My first criticism (and hopefully the last) was that the model had a bit too much wiggle room in the box for my liking. It freely rolled back and forth in its styrofoam shell, but thankfully there was no damage. Tough and heavy, then? Check.
The paint is just outstanding, though the rather large door shutlines spoil the show somewhat. Then again, old American cars were not known for their tight shutlines either, so it’s probably more accurate this way. The rear spoiler has some uneven paint on the edges, and the chrome has black marks here and there. The lights look well enough done, though that front grill isn’t perforated. As far as flaws go, that is about it. The rest of the model is just spot on.
The interior looks very nice in white and sports folding seats and windshield visors, and fabric seatbelts with photo-etched buckles. It is carpeted as well. I’m not sure if the rear-view mirror is supposed to be at an angle like that, but I’ll leave that to the experts to judge.

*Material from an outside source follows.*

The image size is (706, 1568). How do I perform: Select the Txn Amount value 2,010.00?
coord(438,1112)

The door cards were also given due attention, and have lights, window winders, armrests, simulated wood grain, and so on. They even have two little printed “plaques” with VIN and serial numbers, like on the real thing.
Moving on to the trunk reveals a linoleum-lined compartment with a spare tire, some kind of tool, and a serial number plaque, which I thought was a great touch. Peeking underneath the trunk lid you’ll find a few more printed “plaques” with some other vehicle information or disclaimers. On the opposite side, the engine is extremely well done, with all the plumbing and wiring faithfully reproduced, and a couple more of those disclaimer plaques.

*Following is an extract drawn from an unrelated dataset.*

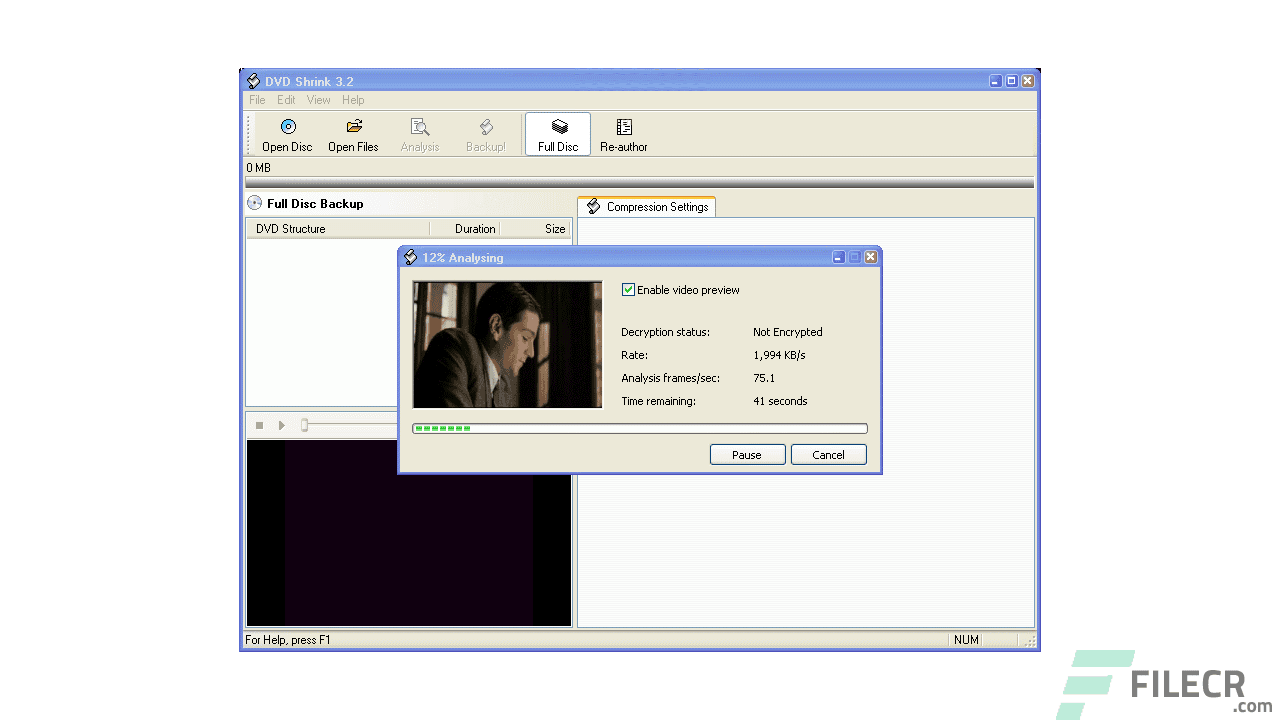Select the Backup! toolbar icon
Screen dimensions: 1280x720
[x=486, y=133]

Turning the car over, we find a detailed underbody with a beautifully functioning suspension. The tires, when pushed, go up and down the travel range very smoothly, especially at the rear. There are fuel lines running along almost the entire length of the underbody, which looks awesome, but the exhaust tips aren’t hollow. The tires are real rubber, with correct markings and chrome rims.
If this is a taste of what’s to come, then I am extremely excited. These are high quality, affordable, exquisite, limited edition pieces that belong in the collection of anyone who is remotely interested in muscle cars. Nowadays, the feeling of paying a lot more for models than you feel they’re worth is all too common, and ACME is a real breath of fresh air. This piece cost around $150 shipped and it’s worth every penny. So show them some support. I know I will!
Nice review Wes. The tool in the truck is actually an old school jacket. I remember it vaguely from my Dad’s 70’s car, which I forget the name. It was a Ford though :)
Good to know! I figured it was something like that but didn’t want to make a stupid guess lol
Yes, back then cars came with a bumper jack. In addition to what’s shown in the trunk of this model, there would have been a flat base piece, and a tire iron for removing the wheel covers and lug nuts. I used these enough times to know how dangerous they were!